Work request: Write out exactly the lines running from the one with "The Journal (93, 631)" to the end of the data, including both of those lines and excluding pictures.

Data for this exercise:
● ● ● ● ● ● ●
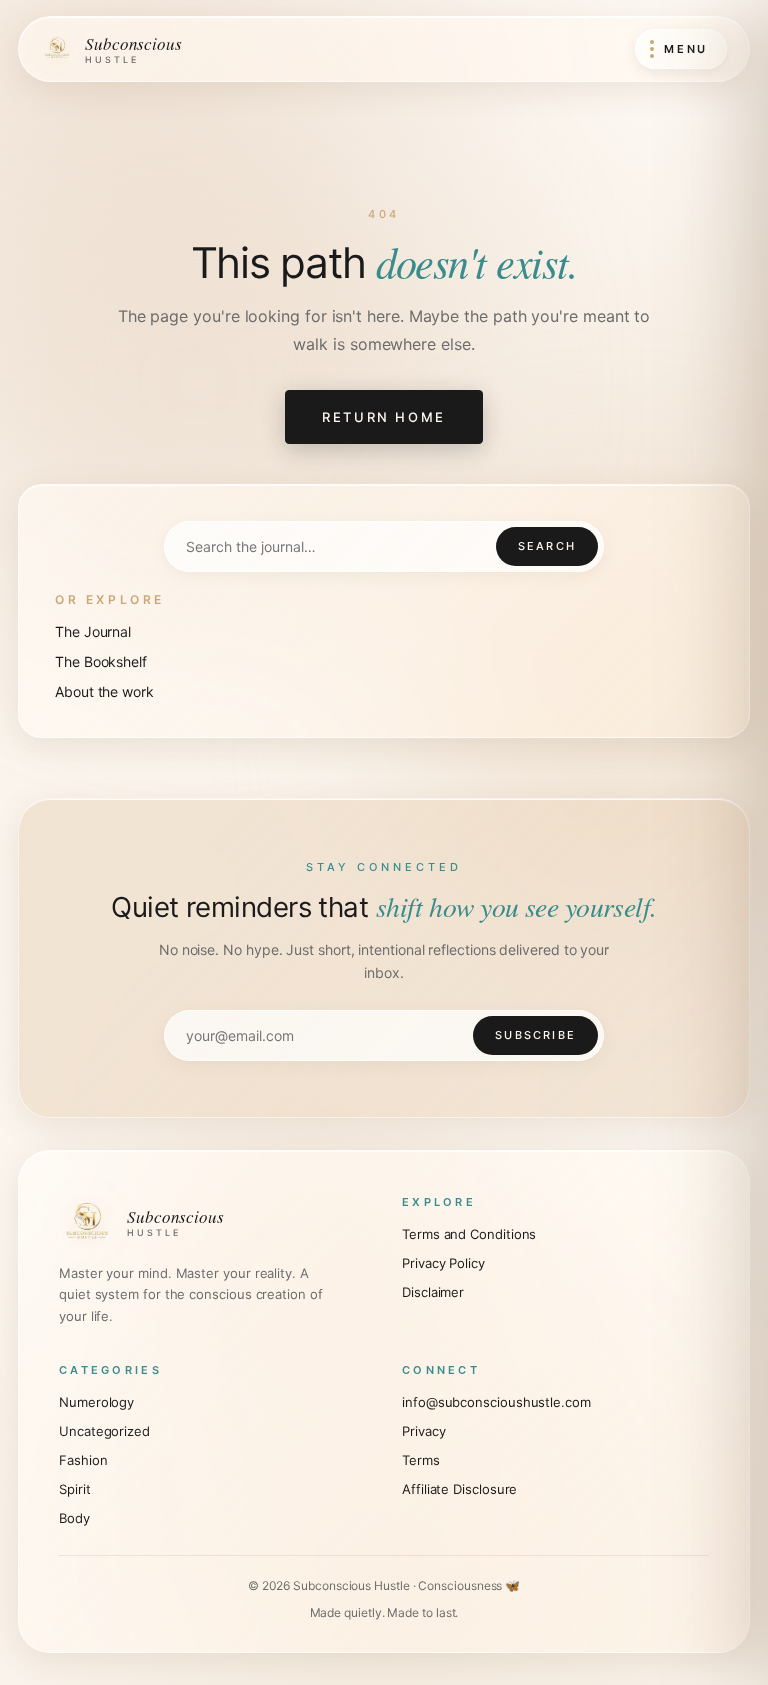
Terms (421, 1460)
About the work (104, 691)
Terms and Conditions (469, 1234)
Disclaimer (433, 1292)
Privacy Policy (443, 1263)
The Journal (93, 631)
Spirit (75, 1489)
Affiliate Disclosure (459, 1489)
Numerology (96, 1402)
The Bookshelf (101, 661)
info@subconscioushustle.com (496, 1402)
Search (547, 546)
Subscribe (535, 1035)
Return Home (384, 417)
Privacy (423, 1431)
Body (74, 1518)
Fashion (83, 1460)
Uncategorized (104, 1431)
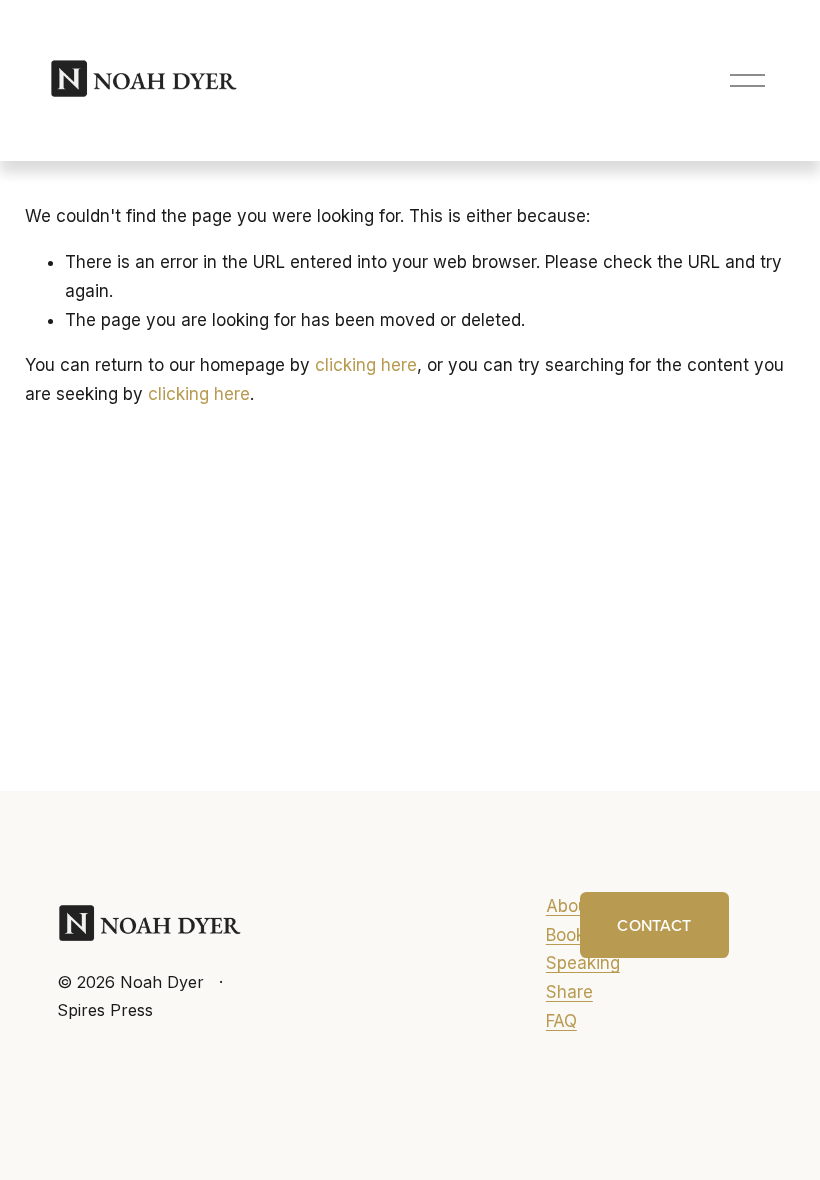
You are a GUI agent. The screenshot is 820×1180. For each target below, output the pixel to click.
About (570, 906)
● ● ● ● ● ● ●
Result:
The Journal (93, 631)
Spirit (75, 1489)
Affiliate Disclosure (459, 1489)
Numerology (96, 1402)
The Bookshelf (101, 661)
info@subconscioushustle.com (496, 1402)
Search (547, 546)
Subscribe (535, 1035)
Return Home (384, 417)
Privacy (423, 1431)
Body (74, 1518)
Fashion (83, 1460)
Uncategorized (104, 1431)
You are a GUI agent. The screenshot is 820×1180. For each target below, output the pixel to click.
About (570, 906)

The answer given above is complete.